TAREFAS SOLICITADAS:
[a] No trecho sobre a NDC do Brasil, reescreva de forma mais concisa o parágrafo iniciado por "Embora a NDC do Brasil seja", mantendo suas informações principais.
[b] Dê prosseguimento ao trecho sobre a NDC do Brasil, escrevendo a continuação logo após a última frase apresentada.

TRECHO FORNECIDO:
▼

Embora a NDC do Brasil seja “economy wide”, ou seja, adote uma meta vinculante de redução de GEE para toda a economia e não metas setoriais, as atividades relacionadas ao uso da terra possuem relevância incontestável tendo em vista o perfil de emissões do país. Isso requer que sejam desenvolvidas estratégias de financiamento que promovam a transição para uma agropecuária de baixo carbono, protejam as florestas, aumentem a resiliência climática e reduzam as vulnerabilidades socioeconômicas aos impactos negativos das mudanças climáticas.

▲

DADOS DE ORIGEM:
▼

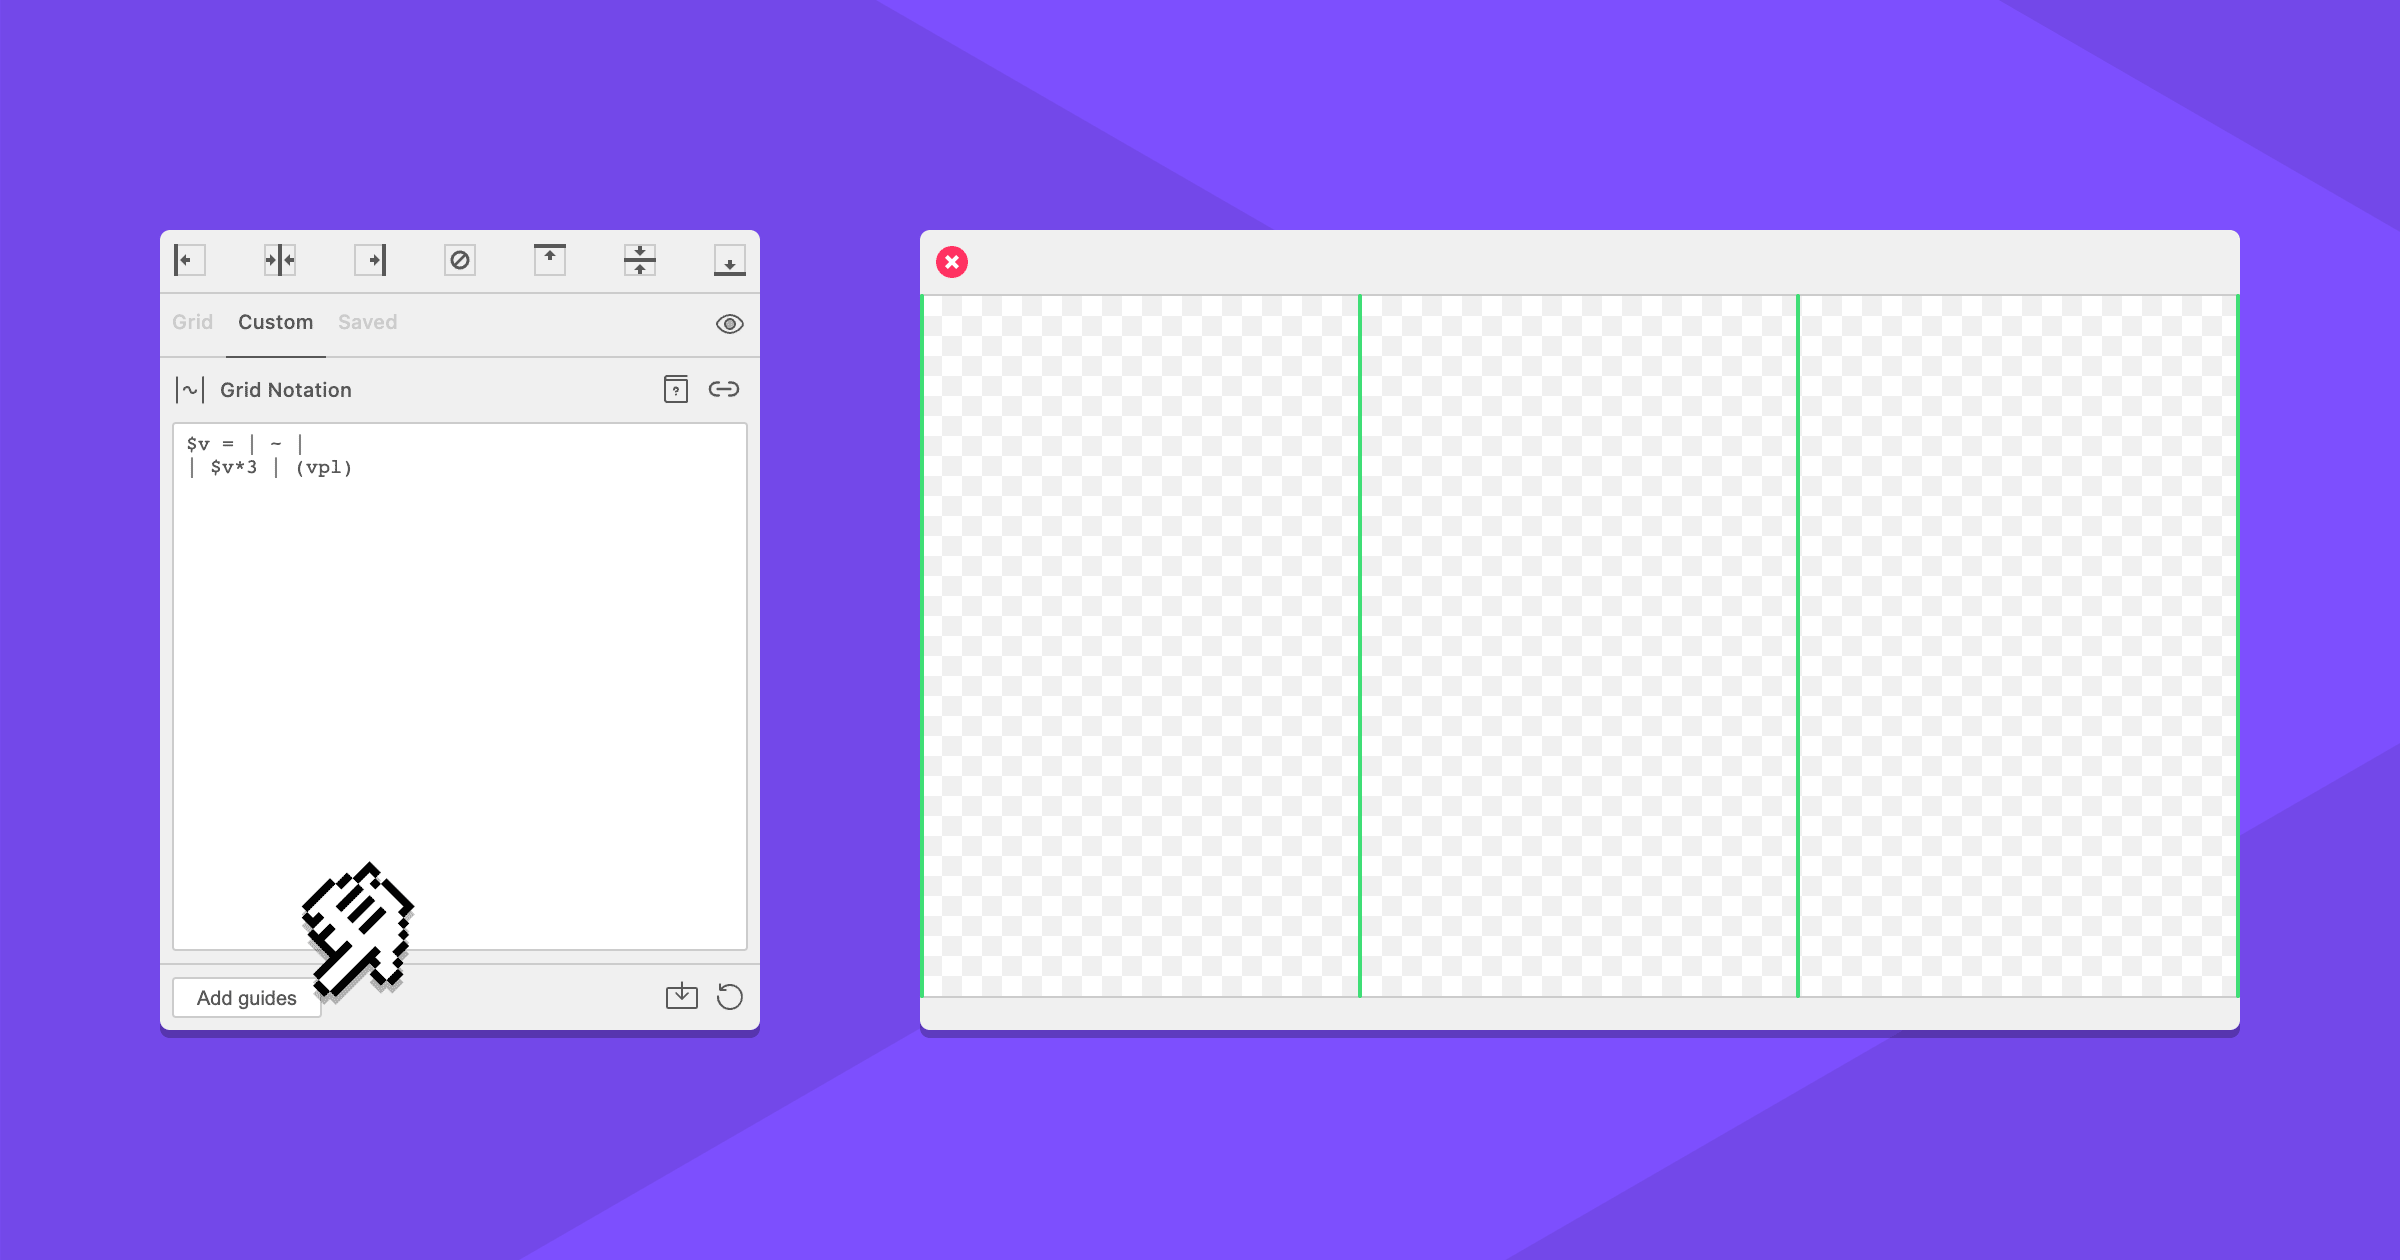Select the Custom tab
The height and width of the screenshot is (1260, 2400).
(x=275, y=322)

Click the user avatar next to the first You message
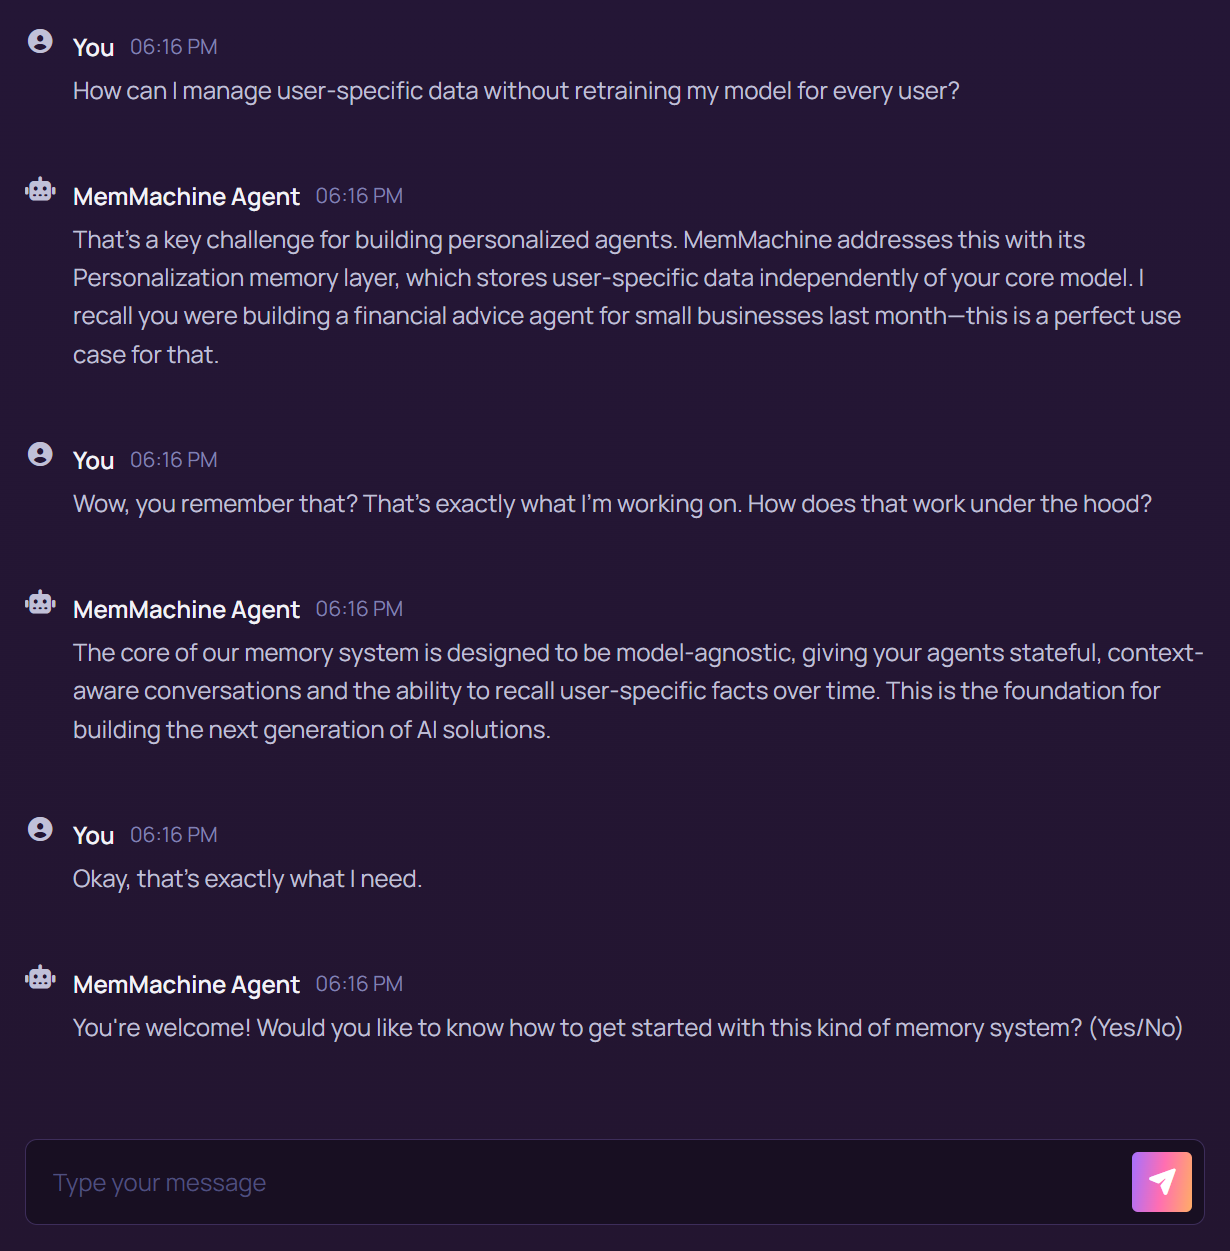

▲

LISTA DE RESPOSTAS:
[a] A NDC do Brasil adota uma meta vinculante de redução de GEE para toda a economia, sem metas setoriais. Mesmo assim, o perfil de emissões do país dá ao uso da terra uma relevância incontestável. Por isso, são necessárias estratégias de financiamento que promovam uma agropecuária de baixo carbono, protejam as florestas, aumentem a resiliência climática e reduzam as vulnerabilidades socioeconômicas aos impactos negativos das mudanças climáticas.

[b]
O ecossistema de financiamento climático para uso da terra no Brasil é complexo, possuindo uma pluralidade de atores e arranjos institucionais. O presente relatório mapeia os fluxos financeiros para a agropecuária e as florestas que estão alinhados os objetivos climáticos de mitigação e adaptação e fornece uma visão abrangente de quais fontes e instrumentos financeiros estão impulsionando o investimento, quanto está fluindo e para quais setores. A publicação de informações sobre esses fluxos é crucial para medir o progresso, identificar lacunas e otimizar a destinação de recursos públicos e privados, dando maior transparência e permitindo a responsabilização dos atores envolvidos.

Este trabalho identificou uma média de R$ 25,1 bilhões/ano em financiamento climático para uso da terra no Brasil entre 2015 e 2020. Um resultado relevante é que 95% dos recursos alinhados a objetivos climáticos provêm de fontes domésticas, responsáveis por R$ 23,8 bilhões/ano no período. Existe muita expectativa de que o país consiga atrair grandes volumes de financiamento internacional para a agenda de clima, mas os números mostram que a captação de recursos internacionais se encontra muito aquém do potencial.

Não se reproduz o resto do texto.